I know being a stay-at-home mom is not like being a Real Housewife. My own mom was one for several years and she struggled with loneliness, financial insecurity, and a rough re-entry when she got divorced and had to find a job again. But I still talk to stay-at-home moms and think “what an awesome life.” For a year I worked at a Very Prestigious University and people were impressed when I told them. But I was miserable.
I imagine K-12 teachers experience this constantly. We’ve had it hammered into our consciousness that summers off is not a thing, but I can’t imagine they hear anything other than wow/so rewarding/you’re the real heroes or ugh/I’m so sorry/that must be terrible. I can’t even speculate here that reality is somewhere in between, because from my perspective it is one or the other or both of those extremes. Sometimes a job is just a job, and even though I’ve tried and failed to get high school teaching jobs before, I know they are last resorts for a lot of people.
4) And that’s what makes this question is one of capital-P Privilege. This controversy does not exist below a certain income level. I’d guess that most people in this world don’t define themselves by their jobs. The classic examples of janitors or burger-flippers are so pervasive I can’t even think of any other low-paying jobs.
All of this boils down to the fact that I can’t even begin to pretend I have a solution.
Some smug people respond defiantly with some smugness like “Lots of things! I read, I swim, I go to concerts, I play with my dog…” and I think that’s a not-so-subtle way of calling someone an asshole for asking the question to begin with. They turn their response into a sociological debate, like the people who respond to “Happy Holidays” with “And a Merry Christmas to you!” I get it. We are finishing the question in our heads with “for a living” and they are filling in “for fun.”
But even pointedly asking what someone does for fun implies that they have room in their life for fun. They’re at some dumb cocktail party they don’t want to be at before crashing on the couch to watch four hours of Netflix because they don’t have the energy to brush their teeth. Or they’re at their kid’s baseball game and after that they have to go to a PTA meeting and they never see their spouse because they can’t afford daycare for the baby so they have to work different shifts. Or they don’t do anything for fun because they are struggling with depression and caring for an ageing parent. They work two jobs and can only spend a few minutes a day with their loved ones. Fun is a privilege.
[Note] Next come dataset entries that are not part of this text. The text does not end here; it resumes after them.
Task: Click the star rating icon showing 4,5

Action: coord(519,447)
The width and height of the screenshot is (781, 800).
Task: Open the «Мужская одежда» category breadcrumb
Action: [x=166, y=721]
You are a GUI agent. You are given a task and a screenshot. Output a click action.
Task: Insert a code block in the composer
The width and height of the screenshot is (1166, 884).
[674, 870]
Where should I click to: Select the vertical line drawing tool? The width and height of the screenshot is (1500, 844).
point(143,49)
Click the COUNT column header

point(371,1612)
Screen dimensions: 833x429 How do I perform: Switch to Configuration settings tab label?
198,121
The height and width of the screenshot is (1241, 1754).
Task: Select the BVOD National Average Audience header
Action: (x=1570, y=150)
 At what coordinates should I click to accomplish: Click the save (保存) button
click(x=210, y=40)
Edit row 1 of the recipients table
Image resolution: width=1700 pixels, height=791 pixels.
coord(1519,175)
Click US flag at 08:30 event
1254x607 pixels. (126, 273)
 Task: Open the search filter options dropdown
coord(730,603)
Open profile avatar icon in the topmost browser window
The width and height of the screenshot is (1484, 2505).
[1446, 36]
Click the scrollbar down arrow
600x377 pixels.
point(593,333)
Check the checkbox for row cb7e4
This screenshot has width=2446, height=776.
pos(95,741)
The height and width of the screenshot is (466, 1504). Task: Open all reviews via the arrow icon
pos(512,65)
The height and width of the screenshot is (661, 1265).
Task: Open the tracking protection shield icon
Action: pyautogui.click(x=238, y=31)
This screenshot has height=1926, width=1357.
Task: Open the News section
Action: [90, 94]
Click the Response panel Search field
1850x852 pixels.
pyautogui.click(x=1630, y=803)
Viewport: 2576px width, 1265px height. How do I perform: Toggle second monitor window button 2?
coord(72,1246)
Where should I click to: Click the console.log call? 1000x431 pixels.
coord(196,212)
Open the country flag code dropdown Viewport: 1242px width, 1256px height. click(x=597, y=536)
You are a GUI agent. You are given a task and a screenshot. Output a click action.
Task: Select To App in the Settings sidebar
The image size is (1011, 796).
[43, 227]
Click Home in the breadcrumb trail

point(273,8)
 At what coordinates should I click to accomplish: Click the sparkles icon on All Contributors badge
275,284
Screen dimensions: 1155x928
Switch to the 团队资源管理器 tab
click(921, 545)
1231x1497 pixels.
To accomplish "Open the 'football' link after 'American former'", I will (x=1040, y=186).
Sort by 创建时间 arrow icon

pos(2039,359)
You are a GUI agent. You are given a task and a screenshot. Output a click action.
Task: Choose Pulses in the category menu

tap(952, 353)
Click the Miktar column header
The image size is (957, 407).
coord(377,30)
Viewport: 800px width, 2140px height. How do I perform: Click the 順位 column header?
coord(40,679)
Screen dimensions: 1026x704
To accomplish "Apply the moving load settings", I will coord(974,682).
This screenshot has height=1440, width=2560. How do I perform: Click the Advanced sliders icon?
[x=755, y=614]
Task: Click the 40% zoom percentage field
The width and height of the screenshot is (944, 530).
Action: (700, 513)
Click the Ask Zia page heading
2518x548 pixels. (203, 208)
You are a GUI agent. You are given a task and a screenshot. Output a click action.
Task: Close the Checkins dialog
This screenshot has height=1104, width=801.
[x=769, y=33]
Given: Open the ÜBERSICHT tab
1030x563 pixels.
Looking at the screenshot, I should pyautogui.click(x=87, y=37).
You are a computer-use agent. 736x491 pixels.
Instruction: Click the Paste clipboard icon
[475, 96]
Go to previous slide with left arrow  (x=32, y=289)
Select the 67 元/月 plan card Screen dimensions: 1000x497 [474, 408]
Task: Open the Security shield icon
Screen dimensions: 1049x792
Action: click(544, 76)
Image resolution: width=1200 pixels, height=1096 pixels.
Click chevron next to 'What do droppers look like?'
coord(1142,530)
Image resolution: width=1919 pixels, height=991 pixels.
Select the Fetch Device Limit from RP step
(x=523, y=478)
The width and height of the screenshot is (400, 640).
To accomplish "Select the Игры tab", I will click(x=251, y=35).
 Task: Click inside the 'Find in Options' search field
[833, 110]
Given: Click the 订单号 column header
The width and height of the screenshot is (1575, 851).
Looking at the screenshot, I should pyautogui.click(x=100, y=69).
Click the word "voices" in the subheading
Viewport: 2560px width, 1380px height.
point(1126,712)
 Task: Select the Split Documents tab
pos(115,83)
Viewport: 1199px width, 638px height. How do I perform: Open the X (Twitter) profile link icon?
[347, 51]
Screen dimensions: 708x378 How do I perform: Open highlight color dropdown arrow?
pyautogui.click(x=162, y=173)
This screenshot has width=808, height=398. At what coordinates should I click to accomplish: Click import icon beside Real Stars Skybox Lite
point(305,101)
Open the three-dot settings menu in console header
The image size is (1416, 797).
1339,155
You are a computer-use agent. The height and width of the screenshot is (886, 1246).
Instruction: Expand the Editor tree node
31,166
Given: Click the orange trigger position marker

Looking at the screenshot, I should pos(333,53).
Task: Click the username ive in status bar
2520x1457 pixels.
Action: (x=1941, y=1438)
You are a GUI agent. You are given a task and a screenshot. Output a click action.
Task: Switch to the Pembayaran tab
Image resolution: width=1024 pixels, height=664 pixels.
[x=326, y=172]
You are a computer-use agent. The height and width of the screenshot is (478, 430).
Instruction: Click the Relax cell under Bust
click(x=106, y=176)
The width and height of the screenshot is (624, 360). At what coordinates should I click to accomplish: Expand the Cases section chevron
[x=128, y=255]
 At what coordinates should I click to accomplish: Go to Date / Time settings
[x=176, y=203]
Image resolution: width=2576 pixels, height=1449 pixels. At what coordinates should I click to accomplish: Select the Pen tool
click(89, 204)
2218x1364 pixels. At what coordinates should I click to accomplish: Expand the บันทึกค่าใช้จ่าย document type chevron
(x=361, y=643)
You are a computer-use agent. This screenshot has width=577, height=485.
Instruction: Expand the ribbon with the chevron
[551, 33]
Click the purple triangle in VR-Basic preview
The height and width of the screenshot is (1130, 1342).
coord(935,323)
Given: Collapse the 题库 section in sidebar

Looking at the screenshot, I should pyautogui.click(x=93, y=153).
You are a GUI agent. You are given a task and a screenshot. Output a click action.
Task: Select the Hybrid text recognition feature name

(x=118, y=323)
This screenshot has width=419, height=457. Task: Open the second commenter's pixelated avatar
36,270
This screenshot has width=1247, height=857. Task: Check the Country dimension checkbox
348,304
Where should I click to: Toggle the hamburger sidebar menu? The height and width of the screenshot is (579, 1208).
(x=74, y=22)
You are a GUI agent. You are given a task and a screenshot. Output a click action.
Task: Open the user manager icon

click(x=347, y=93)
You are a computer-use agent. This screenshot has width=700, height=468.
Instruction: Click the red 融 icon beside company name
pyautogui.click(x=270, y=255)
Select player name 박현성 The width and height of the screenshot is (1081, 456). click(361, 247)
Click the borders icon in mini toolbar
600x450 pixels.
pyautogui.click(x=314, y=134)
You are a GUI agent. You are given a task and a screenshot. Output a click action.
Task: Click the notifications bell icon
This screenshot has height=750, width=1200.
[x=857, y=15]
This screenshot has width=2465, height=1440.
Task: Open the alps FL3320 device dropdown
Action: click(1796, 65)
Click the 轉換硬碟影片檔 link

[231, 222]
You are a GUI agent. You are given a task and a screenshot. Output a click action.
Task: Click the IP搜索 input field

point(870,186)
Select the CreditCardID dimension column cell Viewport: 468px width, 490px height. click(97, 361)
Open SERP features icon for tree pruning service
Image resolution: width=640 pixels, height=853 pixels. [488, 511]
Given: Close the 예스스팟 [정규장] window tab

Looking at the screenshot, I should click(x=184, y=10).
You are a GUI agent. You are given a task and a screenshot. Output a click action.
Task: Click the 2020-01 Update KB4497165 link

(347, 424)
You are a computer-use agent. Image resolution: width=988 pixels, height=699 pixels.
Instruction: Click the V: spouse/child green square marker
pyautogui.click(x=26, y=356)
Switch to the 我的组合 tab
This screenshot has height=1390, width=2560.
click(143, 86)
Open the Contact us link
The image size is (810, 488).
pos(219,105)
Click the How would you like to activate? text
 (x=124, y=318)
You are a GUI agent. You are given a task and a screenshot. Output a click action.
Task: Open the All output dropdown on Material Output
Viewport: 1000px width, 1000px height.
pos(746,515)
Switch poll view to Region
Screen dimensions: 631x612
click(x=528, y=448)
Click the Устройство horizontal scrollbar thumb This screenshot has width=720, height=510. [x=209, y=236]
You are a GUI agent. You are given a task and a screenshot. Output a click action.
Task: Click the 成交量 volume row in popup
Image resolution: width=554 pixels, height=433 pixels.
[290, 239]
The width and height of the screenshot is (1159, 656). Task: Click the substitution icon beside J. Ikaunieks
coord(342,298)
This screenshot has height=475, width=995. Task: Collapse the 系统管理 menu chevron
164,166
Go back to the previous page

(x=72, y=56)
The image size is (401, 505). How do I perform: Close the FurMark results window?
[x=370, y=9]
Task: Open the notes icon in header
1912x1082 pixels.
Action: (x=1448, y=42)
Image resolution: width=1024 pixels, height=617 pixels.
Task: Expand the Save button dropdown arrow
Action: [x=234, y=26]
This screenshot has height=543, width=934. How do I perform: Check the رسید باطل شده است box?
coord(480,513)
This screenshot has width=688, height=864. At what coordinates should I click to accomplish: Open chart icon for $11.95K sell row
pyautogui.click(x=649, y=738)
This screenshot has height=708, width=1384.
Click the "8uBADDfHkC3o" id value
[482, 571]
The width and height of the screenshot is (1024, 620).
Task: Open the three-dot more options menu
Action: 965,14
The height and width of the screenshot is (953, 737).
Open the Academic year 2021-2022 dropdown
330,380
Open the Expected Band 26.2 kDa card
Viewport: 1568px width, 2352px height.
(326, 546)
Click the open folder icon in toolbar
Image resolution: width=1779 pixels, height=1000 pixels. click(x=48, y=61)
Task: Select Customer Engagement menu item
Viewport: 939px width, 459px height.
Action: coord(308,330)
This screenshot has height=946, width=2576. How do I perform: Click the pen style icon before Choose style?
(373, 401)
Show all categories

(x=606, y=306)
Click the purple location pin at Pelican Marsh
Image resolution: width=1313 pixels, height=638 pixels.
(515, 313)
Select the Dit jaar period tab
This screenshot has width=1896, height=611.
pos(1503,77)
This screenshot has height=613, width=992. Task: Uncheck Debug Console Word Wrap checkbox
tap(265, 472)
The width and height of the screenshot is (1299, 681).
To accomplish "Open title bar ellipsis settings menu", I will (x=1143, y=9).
“Tell me about yourself” sounds like a job interview or a date (so I’ve heard) and part of the social contract (so I’ve heard) is that we politely ask each other questions instead of barking demands.
The best alternative I’ve heard is “What’s your story?” When I ask this, I imagine myself as a sassy 1940s lady newspaper reporter, so not entirely my own personality but the person I want other people to think I am. Though it sounds accusatory and I think would catch me off guard as the person being asked, I like the implication that the asker is really engaged in the answer, and I know that they’re really in it for the long haul of this conversation.